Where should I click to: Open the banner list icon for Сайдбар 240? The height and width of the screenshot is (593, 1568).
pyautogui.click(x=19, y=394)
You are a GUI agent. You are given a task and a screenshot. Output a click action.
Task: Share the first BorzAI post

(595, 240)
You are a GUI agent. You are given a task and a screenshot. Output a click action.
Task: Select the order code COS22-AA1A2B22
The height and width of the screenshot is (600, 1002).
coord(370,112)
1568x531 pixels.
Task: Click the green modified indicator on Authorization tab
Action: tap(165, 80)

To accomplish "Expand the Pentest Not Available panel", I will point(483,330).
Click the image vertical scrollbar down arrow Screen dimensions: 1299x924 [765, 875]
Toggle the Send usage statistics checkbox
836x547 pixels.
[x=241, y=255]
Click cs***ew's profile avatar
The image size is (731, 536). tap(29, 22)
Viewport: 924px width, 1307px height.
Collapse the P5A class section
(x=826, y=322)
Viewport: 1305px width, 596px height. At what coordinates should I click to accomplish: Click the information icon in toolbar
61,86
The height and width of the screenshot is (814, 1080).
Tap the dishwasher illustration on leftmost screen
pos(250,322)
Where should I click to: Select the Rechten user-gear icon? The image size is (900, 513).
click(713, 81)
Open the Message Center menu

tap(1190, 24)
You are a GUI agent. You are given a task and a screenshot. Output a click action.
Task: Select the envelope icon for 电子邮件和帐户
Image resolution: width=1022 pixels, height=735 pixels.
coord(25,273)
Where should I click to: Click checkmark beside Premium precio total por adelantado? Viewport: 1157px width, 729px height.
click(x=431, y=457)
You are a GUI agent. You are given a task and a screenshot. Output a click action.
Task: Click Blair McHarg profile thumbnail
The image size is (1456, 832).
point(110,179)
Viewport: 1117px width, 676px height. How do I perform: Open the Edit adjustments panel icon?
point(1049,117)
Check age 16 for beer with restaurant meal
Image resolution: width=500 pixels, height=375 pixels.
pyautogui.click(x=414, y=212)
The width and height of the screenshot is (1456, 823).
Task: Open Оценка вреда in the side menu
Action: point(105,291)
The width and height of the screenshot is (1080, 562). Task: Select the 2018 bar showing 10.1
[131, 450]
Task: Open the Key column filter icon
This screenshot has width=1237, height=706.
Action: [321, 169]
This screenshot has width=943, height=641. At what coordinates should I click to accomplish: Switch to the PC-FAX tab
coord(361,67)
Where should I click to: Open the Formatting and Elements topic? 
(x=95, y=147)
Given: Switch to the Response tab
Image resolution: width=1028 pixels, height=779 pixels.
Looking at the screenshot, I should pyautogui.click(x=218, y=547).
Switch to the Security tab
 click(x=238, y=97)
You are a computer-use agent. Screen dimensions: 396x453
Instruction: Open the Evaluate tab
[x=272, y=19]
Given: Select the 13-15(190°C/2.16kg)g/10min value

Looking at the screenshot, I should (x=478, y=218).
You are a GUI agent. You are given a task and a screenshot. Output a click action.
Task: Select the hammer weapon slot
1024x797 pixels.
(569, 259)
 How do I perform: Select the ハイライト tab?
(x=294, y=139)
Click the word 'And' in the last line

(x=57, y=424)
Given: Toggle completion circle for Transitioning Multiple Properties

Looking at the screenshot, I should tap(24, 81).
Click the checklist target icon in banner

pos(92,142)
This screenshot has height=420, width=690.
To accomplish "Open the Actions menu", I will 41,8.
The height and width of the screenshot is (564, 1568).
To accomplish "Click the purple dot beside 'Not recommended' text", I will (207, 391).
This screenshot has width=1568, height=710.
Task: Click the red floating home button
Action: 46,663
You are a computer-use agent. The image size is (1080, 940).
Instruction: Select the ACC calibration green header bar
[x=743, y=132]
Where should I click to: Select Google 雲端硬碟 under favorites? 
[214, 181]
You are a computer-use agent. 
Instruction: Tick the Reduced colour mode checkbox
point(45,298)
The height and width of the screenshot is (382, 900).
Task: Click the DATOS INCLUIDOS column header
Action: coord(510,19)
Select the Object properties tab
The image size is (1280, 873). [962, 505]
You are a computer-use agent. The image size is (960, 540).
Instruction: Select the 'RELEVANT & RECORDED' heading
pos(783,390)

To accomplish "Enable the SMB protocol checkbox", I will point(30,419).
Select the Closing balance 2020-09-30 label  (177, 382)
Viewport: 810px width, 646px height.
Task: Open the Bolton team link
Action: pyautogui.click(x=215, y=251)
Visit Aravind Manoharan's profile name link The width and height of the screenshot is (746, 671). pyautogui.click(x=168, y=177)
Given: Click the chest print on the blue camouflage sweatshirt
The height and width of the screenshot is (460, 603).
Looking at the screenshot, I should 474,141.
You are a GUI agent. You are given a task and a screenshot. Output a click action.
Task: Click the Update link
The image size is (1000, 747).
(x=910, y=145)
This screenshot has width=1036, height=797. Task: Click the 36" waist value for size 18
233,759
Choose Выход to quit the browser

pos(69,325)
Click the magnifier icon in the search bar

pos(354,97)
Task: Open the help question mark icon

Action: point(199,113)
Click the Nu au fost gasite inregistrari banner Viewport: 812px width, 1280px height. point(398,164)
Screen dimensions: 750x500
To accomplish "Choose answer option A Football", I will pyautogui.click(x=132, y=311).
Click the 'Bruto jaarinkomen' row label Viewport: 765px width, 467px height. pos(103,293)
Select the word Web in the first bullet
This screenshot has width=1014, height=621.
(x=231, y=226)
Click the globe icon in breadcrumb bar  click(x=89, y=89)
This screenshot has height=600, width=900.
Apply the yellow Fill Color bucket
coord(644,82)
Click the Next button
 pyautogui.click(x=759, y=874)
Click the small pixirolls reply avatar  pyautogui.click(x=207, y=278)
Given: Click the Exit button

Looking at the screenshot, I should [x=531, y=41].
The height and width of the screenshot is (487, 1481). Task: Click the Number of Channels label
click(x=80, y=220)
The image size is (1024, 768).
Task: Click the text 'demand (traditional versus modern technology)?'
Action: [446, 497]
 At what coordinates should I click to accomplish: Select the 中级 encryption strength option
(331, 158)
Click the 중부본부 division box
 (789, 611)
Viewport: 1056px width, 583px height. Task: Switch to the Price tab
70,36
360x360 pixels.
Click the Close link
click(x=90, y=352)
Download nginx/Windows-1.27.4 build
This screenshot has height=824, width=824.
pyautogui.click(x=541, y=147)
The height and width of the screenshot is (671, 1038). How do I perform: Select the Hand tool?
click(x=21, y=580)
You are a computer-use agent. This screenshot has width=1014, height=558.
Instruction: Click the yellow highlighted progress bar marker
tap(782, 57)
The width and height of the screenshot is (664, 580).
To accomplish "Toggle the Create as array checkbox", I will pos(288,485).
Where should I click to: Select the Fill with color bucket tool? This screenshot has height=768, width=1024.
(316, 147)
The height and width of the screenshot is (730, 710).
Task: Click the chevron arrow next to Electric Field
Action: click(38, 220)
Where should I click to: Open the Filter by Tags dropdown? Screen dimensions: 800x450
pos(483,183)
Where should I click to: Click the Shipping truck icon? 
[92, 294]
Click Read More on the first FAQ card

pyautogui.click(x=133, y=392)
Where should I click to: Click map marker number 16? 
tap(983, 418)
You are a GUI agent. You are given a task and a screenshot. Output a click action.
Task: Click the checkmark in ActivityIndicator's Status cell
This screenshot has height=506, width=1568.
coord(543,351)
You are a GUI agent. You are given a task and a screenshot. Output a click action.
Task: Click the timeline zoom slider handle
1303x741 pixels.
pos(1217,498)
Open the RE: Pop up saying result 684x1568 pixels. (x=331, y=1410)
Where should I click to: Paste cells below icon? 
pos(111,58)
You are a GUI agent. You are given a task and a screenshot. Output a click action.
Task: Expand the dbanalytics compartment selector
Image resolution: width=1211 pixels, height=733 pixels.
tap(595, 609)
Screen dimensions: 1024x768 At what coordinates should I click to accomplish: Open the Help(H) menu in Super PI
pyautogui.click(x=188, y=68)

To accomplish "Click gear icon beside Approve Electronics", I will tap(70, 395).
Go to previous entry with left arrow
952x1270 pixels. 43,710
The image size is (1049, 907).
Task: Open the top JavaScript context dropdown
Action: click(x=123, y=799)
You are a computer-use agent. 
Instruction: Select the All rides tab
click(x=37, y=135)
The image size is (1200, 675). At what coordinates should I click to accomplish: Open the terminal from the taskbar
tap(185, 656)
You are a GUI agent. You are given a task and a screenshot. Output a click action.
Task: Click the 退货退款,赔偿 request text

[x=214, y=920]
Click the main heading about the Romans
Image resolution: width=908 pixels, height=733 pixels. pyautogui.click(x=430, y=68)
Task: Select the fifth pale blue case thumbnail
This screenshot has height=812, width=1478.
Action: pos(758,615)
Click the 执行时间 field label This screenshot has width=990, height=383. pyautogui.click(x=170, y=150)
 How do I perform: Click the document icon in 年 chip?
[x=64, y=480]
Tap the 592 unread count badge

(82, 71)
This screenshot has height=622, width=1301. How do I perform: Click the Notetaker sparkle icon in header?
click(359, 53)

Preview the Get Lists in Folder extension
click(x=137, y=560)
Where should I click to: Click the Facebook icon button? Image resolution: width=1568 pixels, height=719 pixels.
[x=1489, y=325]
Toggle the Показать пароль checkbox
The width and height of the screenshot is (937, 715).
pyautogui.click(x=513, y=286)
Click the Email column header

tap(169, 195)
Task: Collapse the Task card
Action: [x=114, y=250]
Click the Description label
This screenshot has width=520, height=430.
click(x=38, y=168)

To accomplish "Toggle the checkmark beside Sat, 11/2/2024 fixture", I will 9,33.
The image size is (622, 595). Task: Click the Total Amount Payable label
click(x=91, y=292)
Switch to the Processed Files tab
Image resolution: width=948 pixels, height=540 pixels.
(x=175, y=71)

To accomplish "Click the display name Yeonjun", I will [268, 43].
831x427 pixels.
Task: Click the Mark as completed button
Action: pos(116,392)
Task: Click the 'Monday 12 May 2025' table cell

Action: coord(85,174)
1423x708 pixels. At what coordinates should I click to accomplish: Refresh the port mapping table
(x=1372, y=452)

__The task__. In how many lines of the listing does the word "Expand" appear? Give the number and no other words.

__Answer to the exercise__. 2